FDP gegen mehr Ausga­ben und höhere Steuern

Finanz­mi­nis­ter Chris­ti­an Lindner lehnt mehr Schul­den und höhere Steuern aber ab. Dies «wäre toxisch und ein Verar­mungs­pro­gramm», sagte der FDP-Chef der Deutschen Presse-Agentur. Auch kräfti­ge Erhöhun­gen der Staats­aus­ga­ben kommen für ihn nicht in Frage. «Ein zentra­ler Beitrag des Staates ist, durch solide Finan­zen zusätz­li­chen Preis­druck zu vermei­den.» Der Staat müsse die Ursachen der Infla­ti­on bekämp­fen. «Zugleich sollten wir preis­trei­ben­de Subven­tio­nen reduzie­ren und alles tun für günsti­ge­re Energie.»

Weite­re Vorschläge

Das von Arbeits­mi­nis­ter Huber­tus Heil (SPD) vorge­schla­ge­ne sozia­le Klima­geld dürfte bei der konzer­tier­ten Aktion wieder auf den Tisch kommen.
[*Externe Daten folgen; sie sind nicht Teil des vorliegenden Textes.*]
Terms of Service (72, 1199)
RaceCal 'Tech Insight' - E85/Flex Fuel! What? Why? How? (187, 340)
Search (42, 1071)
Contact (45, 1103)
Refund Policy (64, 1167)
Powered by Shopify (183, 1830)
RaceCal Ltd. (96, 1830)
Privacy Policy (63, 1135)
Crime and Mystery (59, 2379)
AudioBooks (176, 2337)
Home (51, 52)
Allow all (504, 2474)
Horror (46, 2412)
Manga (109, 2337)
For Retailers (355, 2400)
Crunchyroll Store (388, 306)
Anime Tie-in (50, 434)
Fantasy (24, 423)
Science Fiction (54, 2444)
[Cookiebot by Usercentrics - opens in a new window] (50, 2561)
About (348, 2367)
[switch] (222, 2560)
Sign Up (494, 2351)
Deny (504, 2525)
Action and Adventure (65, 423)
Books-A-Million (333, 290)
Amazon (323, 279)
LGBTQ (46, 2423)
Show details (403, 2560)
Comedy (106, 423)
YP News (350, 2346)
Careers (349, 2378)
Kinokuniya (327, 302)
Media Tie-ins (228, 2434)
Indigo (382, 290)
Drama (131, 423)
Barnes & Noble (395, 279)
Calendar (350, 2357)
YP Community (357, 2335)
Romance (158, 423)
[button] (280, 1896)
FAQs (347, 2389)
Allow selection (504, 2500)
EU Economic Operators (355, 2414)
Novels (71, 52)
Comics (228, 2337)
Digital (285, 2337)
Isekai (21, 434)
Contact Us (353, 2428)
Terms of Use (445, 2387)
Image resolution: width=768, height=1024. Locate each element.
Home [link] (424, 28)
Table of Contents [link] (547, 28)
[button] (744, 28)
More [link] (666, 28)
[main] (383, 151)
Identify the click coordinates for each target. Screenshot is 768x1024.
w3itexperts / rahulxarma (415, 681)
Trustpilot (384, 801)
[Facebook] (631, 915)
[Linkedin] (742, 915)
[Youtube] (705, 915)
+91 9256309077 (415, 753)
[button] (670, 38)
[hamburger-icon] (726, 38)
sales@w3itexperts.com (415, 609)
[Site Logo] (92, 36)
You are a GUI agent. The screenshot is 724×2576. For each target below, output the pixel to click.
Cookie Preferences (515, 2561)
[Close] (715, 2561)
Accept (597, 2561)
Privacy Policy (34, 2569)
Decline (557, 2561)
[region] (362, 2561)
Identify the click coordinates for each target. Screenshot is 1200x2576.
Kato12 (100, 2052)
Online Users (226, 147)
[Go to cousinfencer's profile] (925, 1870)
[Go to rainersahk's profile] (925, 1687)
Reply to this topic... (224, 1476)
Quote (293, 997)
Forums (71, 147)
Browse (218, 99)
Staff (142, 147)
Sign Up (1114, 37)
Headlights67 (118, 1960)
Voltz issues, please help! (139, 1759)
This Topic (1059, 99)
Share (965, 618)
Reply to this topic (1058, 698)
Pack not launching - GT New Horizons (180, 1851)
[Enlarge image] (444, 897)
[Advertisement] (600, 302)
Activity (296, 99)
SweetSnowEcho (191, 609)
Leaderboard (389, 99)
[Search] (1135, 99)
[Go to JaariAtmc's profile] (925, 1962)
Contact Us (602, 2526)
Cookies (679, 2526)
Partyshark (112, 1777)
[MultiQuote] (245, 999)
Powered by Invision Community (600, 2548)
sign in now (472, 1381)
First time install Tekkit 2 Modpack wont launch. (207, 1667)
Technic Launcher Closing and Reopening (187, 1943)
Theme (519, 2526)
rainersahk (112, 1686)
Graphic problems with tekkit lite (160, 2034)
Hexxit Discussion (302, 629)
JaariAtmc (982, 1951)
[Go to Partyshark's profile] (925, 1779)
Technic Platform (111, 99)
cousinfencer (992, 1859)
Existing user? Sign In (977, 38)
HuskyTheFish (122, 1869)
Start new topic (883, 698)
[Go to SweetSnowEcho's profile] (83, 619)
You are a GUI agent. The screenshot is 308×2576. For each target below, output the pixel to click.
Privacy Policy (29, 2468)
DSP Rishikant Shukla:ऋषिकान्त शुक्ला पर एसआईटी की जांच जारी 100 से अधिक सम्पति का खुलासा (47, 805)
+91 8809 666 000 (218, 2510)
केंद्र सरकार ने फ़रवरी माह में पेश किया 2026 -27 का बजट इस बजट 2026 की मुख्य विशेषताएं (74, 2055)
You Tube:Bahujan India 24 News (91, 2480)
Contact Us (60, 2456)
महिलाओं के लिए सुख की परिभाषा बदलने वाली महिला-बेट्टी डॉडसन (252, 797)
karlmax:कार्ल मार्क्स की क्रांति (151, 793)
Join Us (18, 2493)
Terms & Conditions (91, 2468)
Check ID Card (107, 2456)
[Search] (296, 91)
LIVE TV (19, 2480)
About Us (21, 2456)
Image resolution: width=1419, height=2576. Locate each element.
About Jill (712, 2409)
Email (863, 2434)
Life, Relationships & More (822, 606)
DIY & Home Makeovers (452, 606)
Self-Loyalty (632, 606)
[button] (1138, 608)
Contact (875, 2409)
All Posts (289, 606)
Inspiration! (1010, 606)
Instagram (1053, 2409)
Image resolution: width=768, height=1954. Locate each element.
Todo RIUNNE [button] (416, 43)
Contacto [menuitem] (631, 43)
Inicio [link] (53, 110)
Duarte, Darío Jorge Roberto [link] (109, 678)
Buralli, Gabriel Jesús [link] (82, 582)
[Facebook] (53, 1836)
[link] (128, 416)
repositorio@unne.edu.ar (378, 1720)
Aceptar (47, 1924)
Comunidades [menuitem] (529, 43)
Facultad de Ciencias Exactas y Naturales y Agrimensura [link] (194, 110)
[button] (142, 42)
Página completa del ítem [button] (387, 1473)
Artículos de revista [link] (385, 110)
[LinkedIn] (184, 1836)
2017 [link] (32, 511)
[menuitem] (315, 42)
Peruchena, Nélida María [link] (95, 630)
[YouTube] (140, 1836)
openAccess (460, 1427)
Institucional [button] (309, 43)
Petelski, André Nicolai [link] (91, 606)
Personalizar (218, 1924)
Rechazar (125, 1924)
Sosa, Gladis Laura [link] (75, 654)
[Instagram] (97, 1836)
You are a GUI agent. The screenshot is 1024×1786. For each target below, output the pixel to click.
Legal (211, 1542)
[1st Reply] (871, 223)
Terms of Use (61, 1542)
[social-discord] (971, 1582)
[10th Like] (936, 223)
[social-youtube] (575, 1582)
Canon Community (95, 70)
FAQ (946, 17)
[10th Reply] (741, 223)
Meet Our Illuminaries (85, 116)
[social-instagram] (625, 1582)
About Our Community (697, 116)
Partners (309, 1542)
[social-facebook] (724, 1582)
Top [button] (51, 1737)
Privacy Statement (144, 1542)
Einmal im Jahr soll dem Vorschlag zufol­ge so ein Klima­geld gezahlt werden — für Allein­ste­hen­de, die weniger als 4000 Euro brutto im Monat verdie­nen, und für Verhei­ra­te­te mit zusam­men weniger als 8000 Euro. Der CDU-Sozial­flü­gel forder­te eine Senkung der Mehrwert­steu­er auf Grundnahrungsmittel.

Die neuen Linke-Vorsit­zen­den Janine Wissler und Martin Schir­de­wan verlang­ten in der «Süddeut­schen Zeitung» einen Preis­de­ckel für Grund­nah­rungs­mit­tel. Nicht zufrie­den mit der konzer­tier­ten Aktion ist der Bundes­ver­band Mittel­stän­di­sche Wirtschaft. Geschäfts­füh­rer Markus Jerger sagte den Sendern RTL/ntv, nötig sei ein Gesell­schafts­gip­fel, bei dem auch Logis­ti­ker, Produ­zen­ten und Mittel­stand dabei seien.